What you'll find in this volume

The entries are a very great deal fuller than is now normal in a British Record Society publication. As in other volumes of the Index Library the entries begin with the surname and christian name of the deceased, and the parish within which he or she lived, together with his or her occupational designation. In most volumes of the Index Library this would be followed directly by a document reference. However in this volume details of the deceased are followed by the christian name of the Administrator, together with his or her surname if different from the deceased's, the occupation of the administrator and his or her relationship to the deceased.

In addition wills are mentioned if applicable. Where letters of guardianship are involved the name or names of the minor(s) have been retained. Where inventories are available, the total values of goods appraised have also been retained in the index for the benefit of social historians to provide an easily accessible standard against which the wealth of individuals may be compared.

The index is arranged continuously for all categories of documents. The entries are grouped under the most common spelling for the surname. Under each surname the entries are arranged chronologically rather than alphabetically by christian name. For the benefit of local historians a supplementary index of place names is provided. Various places have been identified with the aid of the Northamptonshire volume of the English Place Name Society's Publications, and the spelling of Northamptonshire place names standardised in accordance with it.

However the spelling of places outside the county is that of Mr. Isham Longden's notes, which is presumably that of the documents themselves.
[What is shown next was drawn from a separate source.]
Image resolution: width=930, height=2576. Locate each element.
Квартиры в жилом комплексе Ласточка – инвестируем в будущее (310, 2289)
For the benefit of social historians a supplementary index of trades and conditions has been provided, and there is, in addition, a supplementary index of other personal names, for administrators, minors for whom letters of guardianship survive, and any others of a different surname from the deceased.

How to use the volume

To find an administration. Look under the surname of the deceased. From 1711 to 1725 the references are to the year bundle of administrations and to the document numbers within the bundles.
After 1725 the references are to the combined year bundles of wills and administrations, followed by the day and month.
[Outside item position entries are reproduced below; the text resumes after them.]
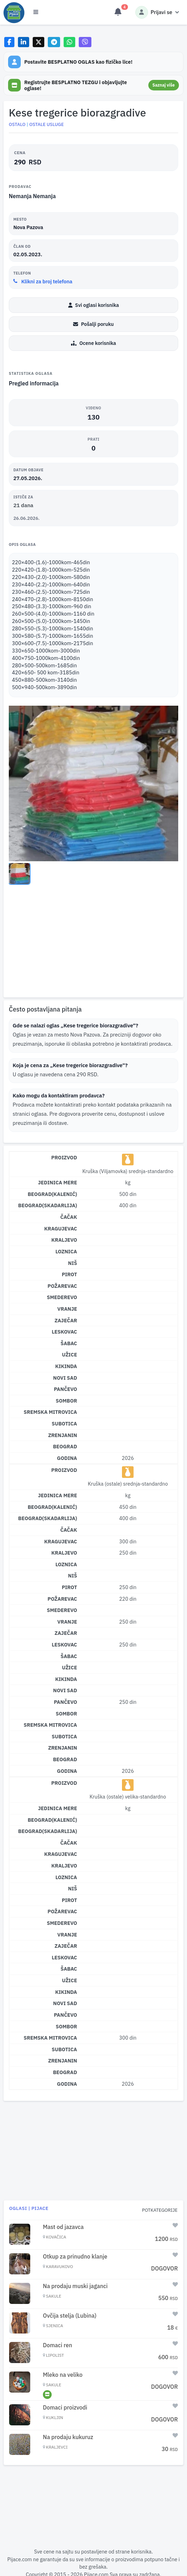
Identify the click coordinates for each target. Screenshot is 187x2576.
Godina (67, 1458)
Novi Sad (65, 1377)
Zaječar (65, 1320)
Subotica (64, 1423)
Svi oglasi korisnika (93, 305)
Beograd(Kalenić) (52, 1194)
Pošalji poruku (93, 324)
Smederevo (62, 1297)
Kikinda (66, 1366)
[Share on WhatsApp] (69, 42)
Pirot (69, 1274)
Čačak (68, 1217)
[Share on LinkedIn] (24, 42)
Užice (69, 1354)
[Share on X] (38, 42)
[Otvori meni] (36, 12)
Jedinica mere (57, 1182)
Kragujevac (60, 1228)
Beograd (65, 1446)
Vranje (67, 1308)
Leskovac (64, 1331)
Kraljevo (64, 1239)
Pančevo (65, 1389)
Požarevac (62, 1286)
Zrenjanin (62, 1435)
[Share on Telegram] (54, 42)
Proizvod (64, 1157)
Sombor (66, 1400)
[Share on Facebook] (9, 42)
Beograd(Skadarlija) (47, 1205)
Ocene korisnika (93, 343)
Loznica (66, 1251)
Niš (72, 1263)
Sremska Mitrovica (50, 1412)
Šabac (68, 1343)
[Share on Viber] (85, 42)
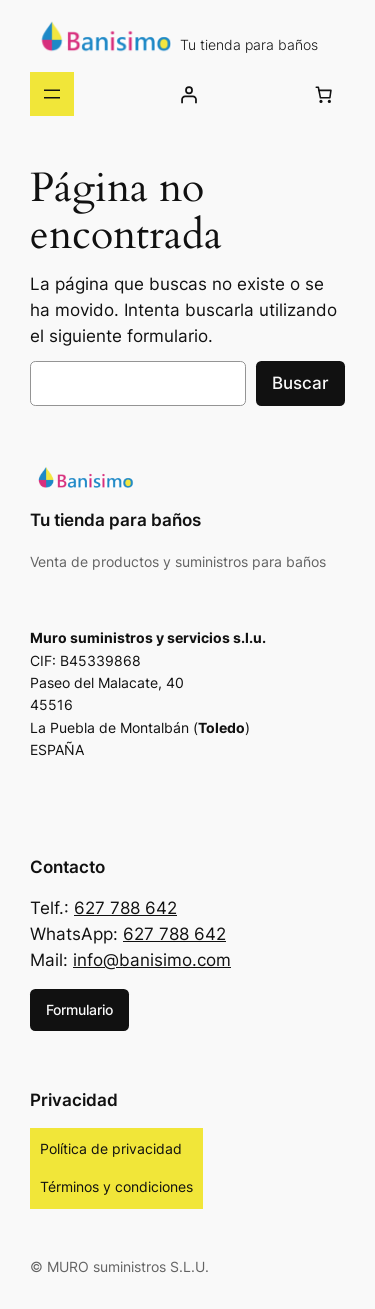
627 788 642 (125, 908)
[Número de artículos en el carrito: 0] (324, 94)
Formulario (79, 1009)
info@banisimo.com (152, 960)
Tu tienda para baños (249, 44)
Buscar (300, 383)
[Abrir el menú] (52, 94)
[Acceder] (189, 94)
To find an inventory without administration. Look under the surname of the deceased. The entry will specify 'Inv. Only'.
If the inventory is in the bundle of some four hundred separate inventories the reference gives the year followed by the document number. Ask for the inventory bundle 1700-97 and give the document number. If the inventory is to be found in the administration bundles, the reference is to the year bundle, followed, up to 1725, by the document number and the letter A. Ask for the administration bundle for the year and give the document number: After 1725, if in the mixed bundles, the reference is in the same form as for administrations, the year bundle followed by day and month.

Letters of guardianship - These are normally found with other probate documents under the name of the deceased. However occasionally they are to be found alone. They are indexed under the name of the person whose death gave rise to the need for a guardian, not by the name of the child or children. The index of 'other persons' must therefore be used to find the children. The documents themselves can be found in the same way as administrations.

Administrators' Accounts - These are relatively rare, and a bundle of 170 separate accounts is quite unusual. They cover the period from 1665 to 1685 and have been separated from their letters of administration, many of which will be found to have already been indexed by Mr. Isham Longden in his earlier indexes of administrations and inventories. They should, properly, have been put into Volume 70 of The Index Library, but since they were omitted then, are included now. The entry makes clear that only an account is involved, and the reference is to the year followed by the document number. Ask for the accounts bundle for 1665—85 and give the document number.